→ **TEXT BLOCK**:
== Segment start ==

Good point.
Here's the email John excerpted. I apologize for its length, but a lot is at stake here:
<<When I was in Portland a couple of weeks ago to address the Maine Democratic Party, I didn’t know how directly and forcefully to speak about No On One. One of our key allies there had asked me not to stress the “national significance” aspect of the vote, saying that Mainers don’t like to be told by outsiders what to do.
So during cocktails, speaking with a potato broker and his wife from outside Bangor, and others – even as I wore my No On One button – I was trying to figure out just where the audience’s head would be on marriage, and how much, as the keynoter for the Party dinner, I should make it specifically an LGBT speech and how much it should be about health care and the economy and OFA and all the rest.
Well, the dinner began and Governor Baldacci, Representatives Pingree and Michaud, and the chair of the Maine Democratic Party – all of them straight – spoke before me . . . and they spoke almost exclusively about the importance of No On One, to what appeared to be not just “widespread” but in fact unanimous and rousing applause.

== Segment end ==

→ **WHAT IS REQUIRED**:
Decide whether each statement below agrees with the email excerpt above, answering yes or no and quoting the words from the excerpt that settle it. 1. The writer was the keynote speaker at the Maine Democratic Party dinner. 2. A key ally asked the writer to emphasize the national significance of the vote. 3. The speakers before the writer talked mainly about health care and the economy.

→ **INPUT DATA**:
== Segment start ==

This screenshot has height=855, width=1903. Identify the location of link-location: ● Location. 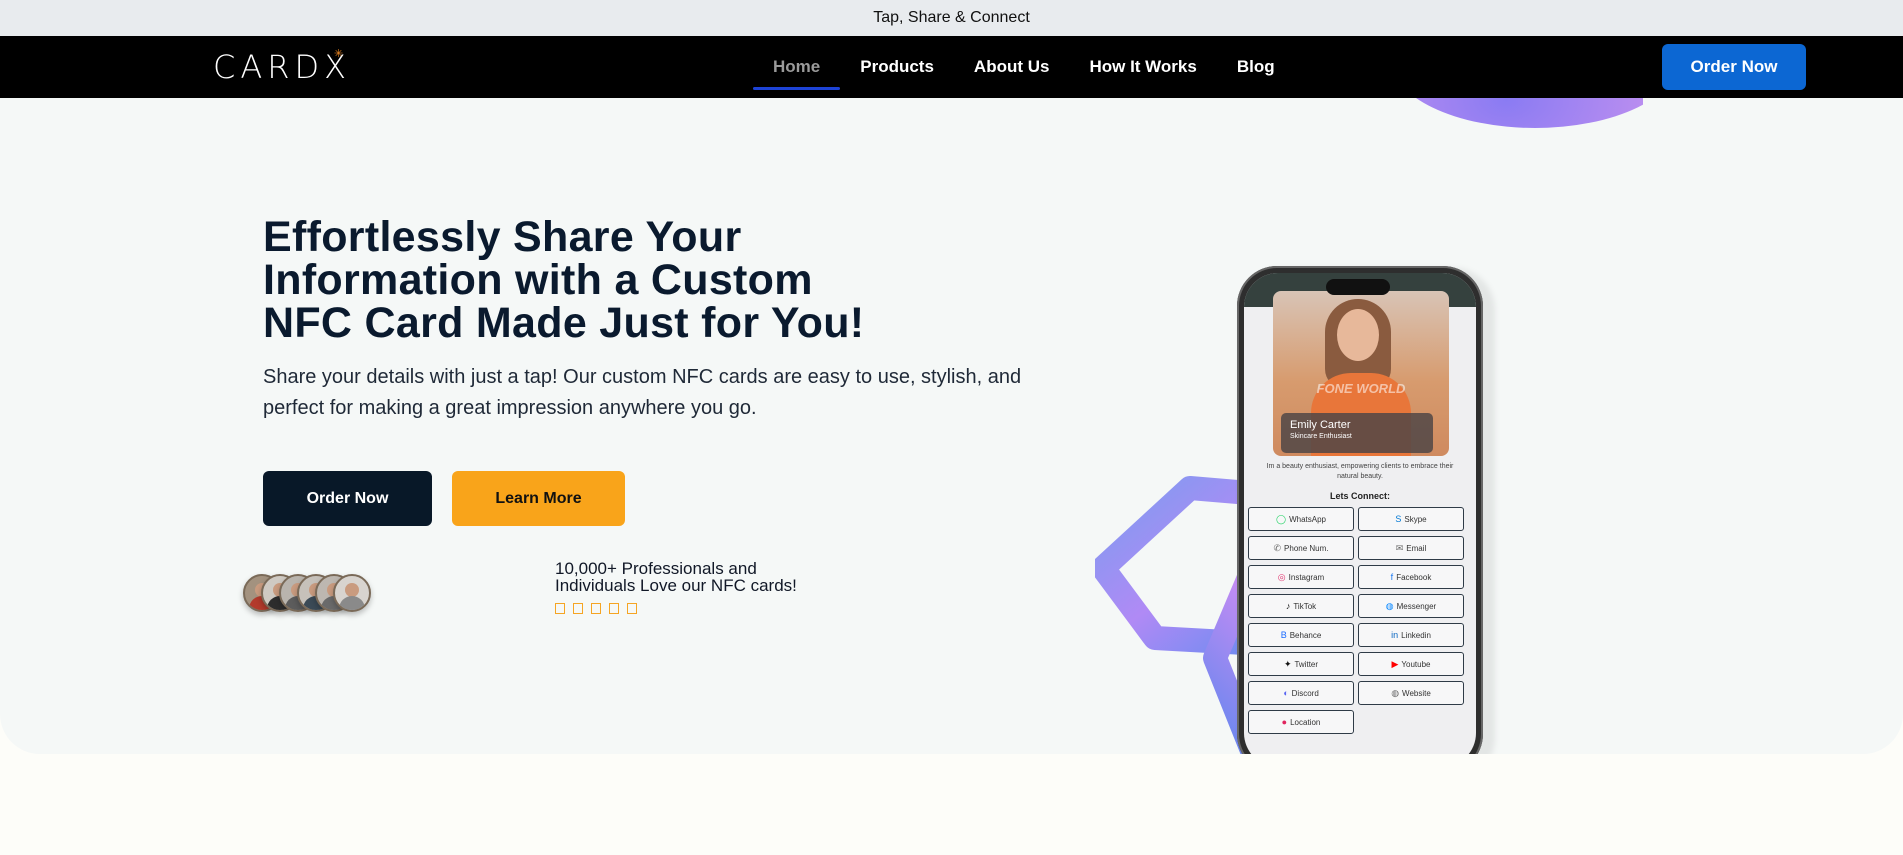
(1301, 722).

== Segment end ==

→ **THE COMPLETED TASK**:
1. Yes: "as the keynoter for the Party dinner"
2. No: "had asked me not to stress the “national significance” aspect of the vote"
3. No: "they spoke almost exclusively about the importance of No On One"